Eté 2001, retour du classico Benicassim/Route du Rock pour rédiger un mémoire de DEA (MTV : Reflet ou création d’une jeunesse américaine ?) sur mon Imac turquoise, un an de travail délaissé pour la table du Pop In ou le dancefloor du Pulp à effectuer en trois semaines. Les affiches des deux festivals reflètent parfaitement l’époque, un mélange de passé et de présent, rarement de futur.

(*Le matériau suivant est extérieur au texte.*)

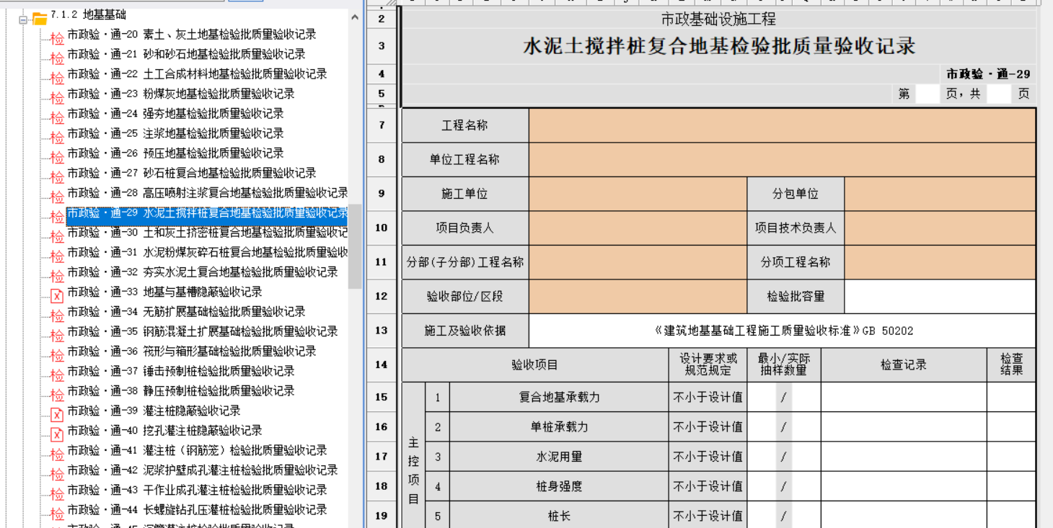Click the 工程名称 input cell
Image resolution: width=1053 pixels, height=528 pixels.
tap(783, 125)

Il y a des groupes « britpop » qui essaient coûte que coûte de se débarrasser de cette étiquette gênante, venus présenter sans enthousiasme « l’album de la maturité » (Pulp, The Divine Comedy), des routiers (Mogwai, Ash, James, Belle & Sebastian), des américains cultes (Big Star, Frank Black, Low, The Flaming Lips), des artistes « dépressifs » (Clinic, I Am Kloot pour les britanniques, Yann Tiersen et Françoiz Breut pour les bretons) et de sympathiques groupes électro-pop que les vingt dernières années auront presque effacé de la mémoire collective (Superheroes, Ladytron, Zoot Woman). L’excitation est plus à chercher du côté de la scène « électronique » (Basement Jaxx, The Avalanches, Freestylers) ou pour les amateurs du genre, des groupes rétro-pop espagnols qui ont le mérite de ne pas se prendre au sérieux et de s’habiller correctement. Les seuls non-ibères à cocher ces deux dernières cases sont les New-Yorkais d’Interpol, ravis d’être là alors qu’ils n’ont pas encore sorti d’album.